Callisto levantó la cabeza despacio.
—Le
he cogido —protestó, impotente frente al asombro— para darle calor de mi
cuerpo. Casi como si le transmitiera vida, o una sensación de vida. ¿Qué ha
pasado? ¿Se ha interrumpido la transmisión de calor? ¿No hay más...? —No
terminó la frase.
—Yo
estaba justo en la ventana —dijo ella.
Callisto
se recostó, aterrado. Ella permaneció un momento más, indecisa; había advertido
la obsesión de él hacía tiempo, y de alguna manera se dio cuenta de que aquel
37 constante era ahora decisivo. Y de pronto, como si viera la conclusión única
e inevitable de todo aquello, se acercó con rapidez a la ventana antes de que
Callisto pudiera decir nada; arrancó las cortinas y rompió el cristal con dos
manos exquisitas que retiró ensangrentadas y brillantes de esquirlas; y se
volvió para mirar al hombre tendido sobre la cama y esperar con él el momento
en que se alcanzara el equilibrio, en que hubiera 37 grados Fahrenheit dentro y
fuera, y para siempre, y el inmóvil y curioso factor dominante de sus vidas
separadas se resolviera en una tónica de oscuridad y la ausencia definitiva de
todo movimiento.
Thomas Pynchon
Nació el 8 de mayo de
1937 en Glen Glove, Long Island, Nueva York.
Es
uno de los tres hijos de Thomas Pynchon Ruggles (1907-1995), y Katherine
Frances Bennett (1909-1996). Su ancestro más antiguo en América fue William
Pynchon, que emigró a la colonia de la Bahía de Massachusetts con la Flota de
Winthrop en 1630, y después se convirtió en fundador de Springfield,
Massachusetts en 1636. Entre sus antecesores encontró material para sus
escritos, como por ejemplo The Secret Integration (1964) y Gravity's Rainbow
(1973).
Cursó
estudios de ingeniería en la Universidad de Cornell, donde fue alumno de
Vladimir Nabokov(aunque éste no recordara haberlo tenido en clase), que
abandonó cuando realiza el servicio militar en la Marina.
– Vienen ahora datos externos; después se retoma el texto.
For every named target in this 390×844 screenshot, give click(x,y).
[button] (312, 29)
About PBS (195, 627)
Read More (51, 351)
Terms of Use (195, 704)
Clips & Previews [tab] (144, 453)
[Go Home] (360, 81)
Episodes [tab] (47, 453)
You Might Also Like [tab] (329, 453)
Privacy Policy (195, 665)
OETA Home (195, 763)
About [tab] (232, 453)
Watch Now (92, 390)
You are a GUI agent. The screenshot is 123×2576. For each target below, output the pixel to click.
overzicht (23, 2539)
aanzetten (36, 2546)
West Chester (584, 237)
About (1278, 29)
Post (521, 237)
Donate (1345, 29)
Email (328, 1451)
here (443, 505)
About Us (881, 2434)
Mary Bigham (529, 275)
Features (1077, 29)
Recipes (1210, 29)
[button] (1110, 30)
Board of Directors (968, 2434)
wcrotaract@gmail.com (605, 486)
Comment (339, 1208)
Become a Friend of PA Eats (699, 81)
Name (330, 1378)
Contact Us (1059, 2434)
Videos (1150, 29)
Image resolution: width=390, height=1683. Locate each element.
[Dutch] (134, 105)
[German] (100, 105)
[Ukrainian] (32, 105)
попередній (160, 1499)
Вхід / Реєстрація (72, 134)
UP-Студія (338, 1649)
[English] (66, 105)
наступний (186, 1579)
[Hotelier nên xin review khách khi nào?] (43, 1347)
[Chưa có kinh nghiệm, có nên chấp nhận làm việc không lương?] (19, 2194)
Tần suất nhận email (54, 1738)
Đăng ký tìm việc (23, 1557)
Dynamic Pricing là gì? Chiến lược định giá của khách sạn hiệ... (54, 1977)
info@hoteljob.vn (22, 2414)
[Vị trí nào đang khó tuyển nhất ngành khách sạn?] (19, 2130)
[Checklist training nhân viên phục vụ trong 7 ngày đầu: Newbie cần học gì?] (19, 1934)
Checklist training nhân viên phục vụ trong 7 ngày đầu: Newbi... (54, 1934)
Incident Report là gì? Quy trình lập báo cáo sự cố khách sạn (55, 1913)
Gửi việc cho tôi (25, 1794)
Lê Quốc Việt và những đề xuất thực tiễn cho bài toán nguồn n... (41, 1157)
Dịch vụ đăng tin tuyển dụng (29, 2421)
Posteriormente se
licencia en Lengua inglesa en 1958.
Entró en la compañía
Boeing Aircraft donde trabajó durante dos años antes de publicar su primera
novela,V., en 1963. Otras de sus obras son La subasta del lote 49 (1966) y
Vineland (1990). En sus trabajos emplea teorías científicas, acontecimientos
históricos y detalles de la cultura popular con gran precisión. Durante muchos
años ha vivido recluido y sus expedientes académicos y militares se han
perdido. Su novela más famosa, Gravity's Rainbow (1973) ganó elNational Book
Award (Premio Nacional del Libro).
A
principios de 1990, Pynchon contrajo matrimonio con su agente literario,
Melanie Jackson (bisnieta de Theodore Roosevelt) y fue padre de un hijo,
Jackson, en 1991.
Nunca
concedió una entrevista, jamás aparece en público.